DOD, VA to allow IVF for unmarried people, same-sex couples and more

The departments of defense and veterans affairs now provide in vitro fertilization services to all eligible beneficiaries regardless of their marital status, finalizing changes promised by the federal agencies earlier this year.

The new policies allow anyone who has service-connected infertility to use either department’s program, lifting previous requirements that only married, heterosexual couples using their own sperm and eggs could participate.

Now, eligible troops and veterans can access IVF regardless of their martial status or sexual orientation, and they may use donor eggs or sperm ― changing a policy that previously discriminated against those whose infertility affected their ability to produce gametes.

The reforms were spurred on by a lawsuit filed in August by the Yale Law School and the National Organization for Women’s New York chapter.

“We are grateful to the Defense Department and overjoyed for the service members who, through this policy change, will now be able to access the reproductive healthcare so desperately needed in order to build their families,” Sonia Ossorio, executive director of NOW-NYC, said in a statement Monday.

DOD unveiled its new rules Friday, undoing restrictions that limited Tricare coverage of IVF to married couples only.

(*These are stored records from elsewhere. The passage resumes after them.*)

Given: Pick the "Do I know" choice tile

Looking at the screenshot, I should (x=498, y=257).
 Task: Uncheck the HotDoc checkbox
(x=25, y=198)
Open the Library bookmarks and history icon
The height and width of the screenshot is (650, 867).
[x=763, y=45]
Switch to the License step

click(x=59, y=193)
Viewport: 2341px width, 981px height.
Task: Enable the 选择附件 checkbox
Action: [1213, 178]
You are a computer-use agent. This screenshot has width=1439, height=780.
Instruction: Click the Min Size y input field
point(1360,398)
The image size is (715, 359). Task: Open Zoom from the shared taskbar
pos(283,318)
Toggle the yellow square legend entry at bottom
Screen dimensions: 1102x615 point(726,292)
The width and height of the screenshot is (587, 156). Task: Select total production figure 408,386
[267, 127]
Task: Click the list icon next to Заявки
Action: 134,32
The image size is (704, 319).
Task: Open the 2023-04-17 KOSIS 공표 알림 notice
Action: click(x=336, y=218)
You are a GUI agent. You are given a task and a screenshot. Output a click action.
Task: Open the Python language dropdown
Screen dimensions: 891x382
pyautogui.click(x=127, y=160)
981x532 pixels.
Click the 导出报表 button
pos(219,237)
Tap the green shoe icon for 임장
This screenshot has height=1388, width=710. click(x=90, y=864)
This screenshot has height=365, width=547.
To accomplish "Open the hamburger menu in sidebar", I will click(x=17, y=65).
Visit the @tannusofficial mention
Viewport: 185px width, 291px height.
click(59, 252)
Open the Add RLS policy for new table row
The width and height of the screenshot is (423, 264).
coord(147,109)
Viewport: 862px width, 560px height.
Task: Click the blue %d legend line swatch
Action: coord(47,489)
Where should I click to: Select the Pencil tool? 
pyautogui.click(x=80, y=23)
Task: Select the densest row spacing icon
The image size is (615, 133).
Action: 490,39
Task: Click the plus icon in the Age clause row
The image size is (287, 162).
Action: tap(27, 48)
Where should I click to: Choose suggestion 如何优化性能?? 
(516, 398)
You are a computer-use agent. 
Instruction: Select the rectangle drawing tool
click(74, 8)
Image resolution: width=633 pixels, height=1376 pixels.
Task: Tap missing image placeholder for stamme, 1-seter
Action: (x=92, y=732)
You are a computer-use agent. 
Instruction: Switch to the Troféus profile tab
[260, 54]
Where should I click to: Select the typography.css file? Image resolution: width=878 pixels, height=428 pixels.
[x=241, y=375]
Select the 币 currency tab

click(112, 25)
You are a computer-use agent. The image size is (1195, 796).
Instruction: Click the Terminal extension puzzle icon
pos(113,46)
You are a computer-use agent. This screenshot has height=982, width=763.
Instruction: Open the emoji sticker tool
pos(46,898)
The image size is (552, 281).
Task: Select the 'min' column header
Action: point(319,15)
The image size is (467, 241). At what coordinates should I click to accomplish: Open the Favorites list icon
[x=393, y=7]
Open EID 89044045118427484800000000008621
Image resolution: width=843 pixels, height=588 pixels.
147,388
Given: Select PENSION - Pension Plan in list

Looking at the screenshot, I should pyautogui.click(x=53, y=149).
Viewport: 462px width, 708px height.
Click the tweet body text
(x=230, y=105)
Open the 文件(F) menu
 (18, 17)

Troops can take three weeks off to travel for abortions, IVF treatment

“We continue to identify ways to lean forward as much as we can in support of equity of access to reproductive health care for our service members,” Kimberly Lahm, who directors oversight of the Pentagon’s health affairs office, said in a statement Monday.

Veterans Affairs followed suit shortly thereafter, amending their policies to include married, same-sex couples and unmarried veterans in their IVF program. Officials there said they expect to begin enrolling newly eligible individuals in IVF programs in coming weeks.

“Raising a family is a wonderful thing, and I’m proud that VA is helping more veterans to have that opportunity,” VA Secretary Denis McDonough said in a statement. “This expansion of care has long been a priority for us, and we are working urgently to make sure that unmarried veterans and veterans in same-sex marriages will have access to IVF in every part of the country as soon as possible.”

But the moves don’t address everything in the original lawsuit, which seeks to open IVF access to all troops and veterans, regardless of whether their fertility issues were caused by illness or injury suffered while serving.

“This is substantial progress,” Donovan Bendana, a Yale Law School student representing NOW-NYC and member of the Reproductive Rights and Justice Project, said in a Monday release. “But the onerous requirement of linking infertility to a specific service injury will deny many service members the opportunity to build a family. This is especially arbitrary in light of the military’s decades-long disinterest in studying women’s health, including the impact of service on fertility.”

NOW-NYC intends to continue with the lawsuit, according to the release, seeking to remove all barriers to IVF for troops and veterans using federal health benefits.